U.S. Court of Federal Claims - The $40 Billion Circus Has Arrived!
Companies / Market Regulation Sep 30, 2014 - 10:55 AM GMTShah Gilani writes: Get ready for the Greatest Show on Earth. I’m not kidding!
The circus opens today in Washington at the big-top U.S. Court of Federal Claims.
That’s where insurer Starr International is suing the United States for essentially ripping off American International Group Inc. (NYSE: AIG) and its shareholders. Starr is an insurance company controlled by Maurice “Hank” Greenberg, the former CEO of AIG, not long ago the largest insurance company in the world.
Starr International Co. Inc. v. United States will feature clowns, both the frightening variety and the funny kind… lions and tigers and bears, oh my… death-defying high-wire acts… human cannonballs… and bare-naked ladies.
Here’s what it comes down to. Did the Federal Reserve and the U.S. Department of the Treasury have the right to confiscate 80% of AIG’s common stock during the 2008 bailout, in the process costing AIG shareholders $40 billion?
You heard me right.
Starr is suing for $40 billion. No wonder the circus is coming to town…
Grab Some Popcorn
Everyone knows AIG got an almost $180 billion bailout. But what very few people know is what the Fed and the Treasury actually did to AIG to cause it to need $180 billion.
No doubt the New York-headquartered but London-based AIG Financial Products Group was stupid to sell insurance in the form of credit default swaps to a whole bunch of giant banks, guaranteeing them payment in full if the mortgage-backed securities they were stockpiling ever defaulted.
While they were stupid, they were most likely also duped. But that’s another story.
When the mortgage crisis hit, the credit default swaps AIG wrote came back to haunt them.
Here is not the place to get into the particulars, though I know them intimately. Why not here? Because if we’re lucky – and we may get lucky this time – the truth about the particulars will come out at the trial.
If you know some of what really happened, you’ll be following the trial to find out why Goldman Sachs Group Inc. (NYSE: GS) did what it did to AIG in the first place and why AIG had to pay Goldman $14 billion when at the time it owed it $8 billion, at most.
Why did other banks, including several giant foreign banks, get paid 100 cents on the dollar on claims they made against AIG when they were only entitled to market-value amounts of what was owed to them? And that’s assuming they even had a right to collect in the first place, which was in dispute at the time.

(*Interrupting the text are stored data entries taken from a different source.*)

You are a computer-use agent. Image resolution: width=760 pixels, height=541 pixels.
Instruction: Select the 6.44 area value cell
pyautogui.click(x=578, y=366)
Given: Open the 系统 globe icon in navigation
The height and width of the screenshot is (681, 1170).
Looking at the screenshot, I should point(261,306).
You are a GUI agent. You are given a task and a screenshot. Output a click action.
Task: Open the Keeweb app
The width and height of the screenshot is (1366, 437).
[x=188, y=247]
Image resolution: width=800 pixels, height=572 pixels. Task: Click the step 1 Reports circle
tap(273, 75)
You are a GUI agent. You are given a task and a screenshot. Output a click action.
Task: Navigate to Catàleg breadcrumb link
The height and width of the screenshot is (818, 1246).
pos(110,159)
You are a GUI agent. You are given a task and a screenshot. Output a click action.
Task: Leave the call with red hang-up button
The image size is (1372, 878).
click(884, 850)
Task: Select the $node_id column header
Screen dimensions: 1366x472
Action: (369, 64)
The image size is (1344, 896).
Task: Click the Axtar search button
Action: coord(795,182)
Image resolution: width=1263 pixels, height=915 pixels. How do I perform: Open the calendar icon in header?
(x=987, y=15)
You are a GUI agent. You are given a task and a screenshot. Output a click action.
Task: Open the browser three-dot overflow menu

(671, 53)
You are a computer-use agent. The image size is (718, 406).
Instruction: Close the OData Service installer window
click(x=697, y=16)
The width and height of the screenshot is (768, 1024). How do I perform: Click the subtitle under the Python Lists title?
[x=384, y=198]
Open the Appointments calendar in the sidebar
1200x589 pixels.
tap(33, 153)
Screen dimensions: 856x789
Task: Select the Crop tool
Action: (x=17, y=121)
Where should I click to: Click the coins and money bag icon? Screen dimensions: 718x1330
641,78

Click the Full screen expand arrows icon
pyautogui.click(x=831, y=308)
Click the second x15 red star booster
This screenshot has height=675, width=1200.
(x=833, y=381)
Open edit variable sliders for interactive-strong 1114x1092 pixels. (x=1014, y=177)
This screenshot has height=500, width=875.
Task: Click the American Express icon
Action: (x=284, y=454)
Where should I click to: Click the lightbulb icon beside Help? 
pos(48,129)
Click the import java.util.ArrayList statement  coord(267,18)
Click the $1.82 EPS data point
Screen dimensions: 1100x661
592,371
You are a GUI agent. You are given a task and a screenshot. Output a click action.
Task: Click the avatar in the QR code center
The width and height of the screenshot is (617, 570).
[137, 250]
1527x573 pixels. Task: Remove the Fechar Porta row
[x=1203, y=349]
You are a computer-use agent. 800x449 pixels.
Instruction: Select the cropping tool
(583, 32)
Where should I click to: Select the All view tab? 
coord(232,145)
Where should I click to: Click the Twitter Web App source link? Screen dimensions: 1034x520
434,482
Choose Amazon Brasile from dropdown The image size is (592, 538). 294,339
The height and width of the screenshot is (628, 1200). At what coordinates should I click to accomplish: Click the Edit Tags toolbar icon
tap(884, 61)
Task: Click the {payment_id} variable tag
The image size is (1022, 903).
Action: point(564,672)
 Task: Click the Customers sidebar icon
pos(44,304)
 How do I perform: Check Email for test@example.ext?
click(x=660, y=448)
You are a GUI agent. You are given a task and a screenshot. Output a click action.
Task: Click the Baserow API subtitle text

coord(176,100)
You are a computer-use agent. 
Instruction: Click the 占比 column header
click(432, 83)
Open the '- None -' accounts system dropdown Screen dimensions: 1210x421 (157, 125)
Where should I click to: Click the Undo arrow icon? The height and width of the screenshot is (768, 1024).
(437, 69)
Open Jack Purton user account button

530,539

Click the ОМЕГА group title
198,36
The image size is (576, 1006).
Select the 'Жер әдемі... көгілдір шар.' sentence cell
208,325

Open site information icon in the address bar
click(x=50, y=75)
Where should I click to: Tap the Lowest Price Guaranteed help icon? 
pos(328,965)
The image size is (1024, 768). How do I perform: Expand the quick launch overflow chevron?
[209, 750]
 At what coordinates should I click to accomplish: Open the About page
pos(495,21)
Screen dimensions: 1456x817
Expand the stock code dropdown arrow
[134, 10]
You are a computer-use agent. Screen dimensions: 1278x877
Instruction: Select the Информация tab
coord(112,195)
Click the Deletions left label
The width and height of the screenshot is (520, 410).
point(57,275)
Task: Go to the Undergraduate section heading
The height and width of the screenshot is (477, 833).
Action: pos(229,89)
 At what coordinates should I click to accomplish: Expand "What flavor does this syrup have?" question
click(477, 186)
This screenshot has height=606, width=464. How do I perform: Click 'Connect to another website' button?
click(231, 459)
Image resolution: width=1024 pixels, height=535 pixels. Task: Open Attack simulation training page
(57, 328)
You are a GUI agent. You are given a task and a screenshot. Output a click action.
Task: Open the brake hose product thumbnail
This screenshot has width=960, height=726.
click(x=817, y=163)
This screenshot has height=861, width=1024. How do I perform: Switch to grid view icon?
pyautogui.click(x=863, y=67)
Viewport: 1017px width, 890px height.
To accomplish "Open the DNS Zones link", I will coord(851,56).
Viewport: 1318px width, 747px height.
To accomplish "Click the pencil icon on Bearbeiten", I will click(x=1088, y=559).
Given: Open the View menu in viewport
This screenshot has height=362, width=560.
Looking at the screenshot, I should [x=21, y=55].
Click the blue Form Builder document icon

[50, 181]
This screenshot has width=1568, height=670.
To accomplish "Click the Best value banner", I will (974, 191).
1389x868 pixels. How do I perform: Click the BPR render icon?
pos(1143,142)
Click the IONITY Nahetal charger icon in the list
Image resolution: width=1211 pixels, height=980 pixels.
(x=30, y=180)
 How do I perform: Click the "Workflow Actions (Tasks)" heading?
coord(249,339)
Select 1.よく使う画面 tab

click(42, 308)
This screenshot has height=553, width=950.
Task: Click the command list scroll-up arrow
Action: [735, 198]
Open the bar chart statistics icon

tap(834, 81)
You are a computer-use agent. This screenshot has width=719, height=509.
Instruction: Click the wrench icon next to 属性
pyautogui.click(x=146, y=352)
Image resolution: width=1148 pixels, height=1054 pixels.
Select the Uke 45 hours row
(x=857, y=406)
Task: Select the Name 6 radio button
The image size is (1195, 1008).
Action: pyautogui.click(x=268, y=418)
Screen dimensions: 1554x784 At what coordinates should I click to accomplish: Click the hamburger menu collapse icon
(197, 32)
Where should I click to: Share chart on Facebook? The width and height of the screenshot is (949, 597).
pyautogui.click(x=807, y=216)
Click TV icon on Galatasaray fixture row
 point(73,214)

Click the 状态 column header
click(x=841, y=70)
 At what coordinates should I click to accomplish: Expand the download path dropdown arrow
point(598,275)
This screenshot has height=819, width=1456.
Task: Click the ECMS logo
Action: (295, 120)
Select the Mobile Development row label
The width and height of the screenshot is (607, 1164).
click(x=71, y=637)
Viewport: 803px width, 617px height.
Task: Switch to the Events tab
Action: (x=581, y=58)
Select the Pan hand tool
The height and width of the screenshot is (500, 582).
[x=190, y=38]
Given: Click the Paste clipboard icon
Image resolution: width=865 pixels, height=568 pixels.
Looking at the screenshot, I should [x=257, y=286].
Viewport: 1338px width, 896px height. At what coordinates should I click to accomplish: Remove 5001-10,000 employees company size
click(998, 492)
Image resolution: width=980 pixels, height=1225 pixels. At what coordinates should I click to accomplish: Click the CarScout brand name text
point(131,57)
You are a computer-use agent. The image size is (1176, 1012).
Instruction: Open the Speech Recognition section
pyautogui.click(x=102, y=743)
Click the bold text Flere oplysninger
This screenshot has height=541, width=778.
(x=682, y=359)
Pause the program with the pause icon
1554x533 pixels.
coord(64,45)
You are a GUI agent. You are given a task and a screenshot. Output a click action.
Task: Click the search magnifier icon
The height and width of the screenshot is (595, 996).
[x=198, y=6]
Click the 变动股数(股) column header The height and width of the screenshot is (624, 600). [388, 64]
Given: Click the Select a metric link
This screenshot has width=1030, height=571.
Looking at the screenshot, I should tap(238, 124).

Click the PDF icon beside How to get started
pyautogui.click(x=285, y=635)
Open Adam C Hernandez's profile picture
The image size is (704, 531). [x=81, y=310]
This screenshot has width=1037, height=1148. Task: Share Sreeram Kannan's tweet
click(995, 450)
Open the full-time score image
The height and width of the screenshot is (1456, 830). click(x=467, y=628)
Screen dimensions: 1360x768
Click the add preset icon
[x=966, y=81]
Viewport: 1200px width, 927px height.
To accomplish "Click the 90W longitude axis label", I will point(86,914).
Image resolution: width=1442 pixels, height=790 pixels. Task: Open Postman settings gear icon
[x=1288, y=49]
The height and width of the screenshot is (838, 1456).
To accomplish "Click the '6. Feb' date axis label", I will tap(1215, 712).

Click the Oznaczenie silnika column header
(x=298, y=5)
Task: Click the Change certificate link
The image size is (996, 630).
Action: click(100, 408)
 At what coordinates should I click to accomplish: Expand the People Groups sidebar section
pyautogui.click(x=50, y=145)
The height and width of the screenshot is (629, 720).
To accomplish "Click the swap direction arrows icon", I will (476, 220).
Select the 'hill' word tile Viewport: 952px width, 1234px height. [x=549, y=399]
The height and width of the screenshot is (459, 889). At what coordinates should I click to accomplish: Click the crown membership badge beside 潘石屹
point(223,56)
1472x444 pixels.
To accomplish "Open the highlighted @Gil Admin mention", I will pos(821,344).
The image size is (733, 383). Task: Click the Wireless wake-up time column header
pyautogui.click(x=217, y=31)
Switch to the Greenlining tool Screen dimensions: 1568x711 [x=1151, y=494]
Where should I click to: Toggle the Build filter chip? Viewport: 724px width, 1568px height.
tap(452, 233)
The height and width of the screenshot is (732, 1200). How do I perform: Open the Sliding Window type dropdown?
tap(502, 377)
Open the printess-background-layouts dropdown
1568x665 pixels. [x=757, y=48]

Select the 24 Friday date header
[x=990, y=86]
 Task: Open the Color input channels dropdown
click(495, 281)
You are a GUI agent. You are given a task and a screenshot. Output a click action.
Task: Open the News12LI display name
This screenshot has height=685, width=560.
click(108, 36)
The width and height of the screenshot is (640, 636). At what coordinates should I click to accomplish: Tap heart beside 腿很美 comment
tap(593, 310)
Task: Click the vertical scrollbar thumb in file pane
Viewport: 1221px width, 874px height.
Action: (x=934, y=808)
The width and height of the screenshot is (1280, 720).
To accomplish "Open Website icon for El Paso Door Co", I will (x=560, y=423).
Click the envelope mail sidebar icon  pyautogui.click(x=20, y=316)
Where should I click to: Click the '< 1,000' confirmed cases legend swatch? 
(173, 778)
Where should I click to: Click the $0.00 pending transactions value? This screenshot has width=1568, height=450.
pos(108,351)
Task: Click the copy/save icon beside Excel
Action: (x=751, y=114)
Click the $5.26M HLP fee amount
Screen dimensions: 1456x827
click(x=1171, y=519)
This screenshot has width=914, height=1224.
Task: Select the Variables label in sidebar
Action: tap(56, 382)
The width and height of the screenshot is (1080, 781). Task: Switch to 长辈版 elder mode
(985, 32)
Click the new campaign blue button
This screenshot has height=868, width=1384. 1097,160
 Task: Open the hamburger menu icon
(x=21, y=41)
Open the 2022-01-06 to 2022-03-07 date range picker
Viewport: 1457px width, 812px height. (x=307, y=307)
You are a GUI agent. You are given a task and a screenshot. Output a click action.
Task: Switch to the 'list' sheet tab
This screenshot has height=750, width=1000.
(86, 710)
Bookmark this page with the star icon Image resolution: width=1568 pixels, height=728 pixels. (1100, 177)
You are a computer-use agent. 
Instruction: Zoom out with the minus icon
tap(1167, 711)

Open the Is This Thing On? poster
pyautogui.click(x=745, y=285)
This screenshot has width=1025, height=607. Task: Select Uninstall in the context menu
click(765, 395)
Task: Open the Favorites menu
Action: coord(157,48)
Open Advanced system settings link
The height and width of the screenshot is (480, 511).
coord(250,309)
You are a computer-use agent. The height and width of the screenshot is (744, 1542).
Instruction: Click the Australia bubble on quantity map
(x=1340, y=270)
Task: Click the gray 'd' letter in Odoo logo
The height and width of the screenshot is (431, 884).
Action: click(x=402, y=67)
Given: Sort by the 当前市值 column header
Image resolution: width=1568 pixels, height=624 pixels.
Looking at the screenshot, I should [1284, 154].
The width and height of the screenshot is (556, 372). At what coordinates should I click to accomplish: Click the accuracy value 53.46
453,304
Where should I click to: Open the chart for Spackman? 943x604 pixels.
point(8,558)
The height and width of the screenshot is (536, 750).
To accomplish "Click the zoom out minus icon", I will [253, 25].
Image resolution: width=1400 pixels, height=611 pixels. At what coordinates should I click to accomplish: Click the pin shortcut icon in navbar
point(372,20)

Why did the Fed charge AIG 14% on the money it lent it and 8.5% on the money it was going to lend to it but it didn’t need, when it was charging big banks between 2.5% and 5%?
Why did the government take almost 80% of AIG’s equity and controlling voting shares when it didn’t take any voting shares from any other bailout customers it coddled?
There are a lot more questions to be answered.
Some of the clowns who were deposed privately (on videotape) will also testify in open court. They include then-Federal Reserve Bank of New York President Timothy Geithner; then-Treasury Secretary Henry Paulson (another Hank), formerly the head of Goldman Sachs; then-Fed Chairman Ben (aka “Benny” the jet helicopter pilot) Bernanke; and lot of other movers and shakers who bobbed and weaved behind the scenes to extract money from AIG to send to faltering favored sons to save them.
This really is going to be the Greatest Show on Earth because it’s going to expose the criminality of the system that bailed out some of the biggest crooks in the world, who then leveraged taxpayers and economies to make ungodly sums of money with the de facto understanding that the Fed and the Treasury had their backs.
Hurry, hurry, hurry – step right up!
I’ll be here twice a week to let you know how it’s all unfolding. I’m going to slice and dice this theatrical spectacular for you, one julienne fry at a time.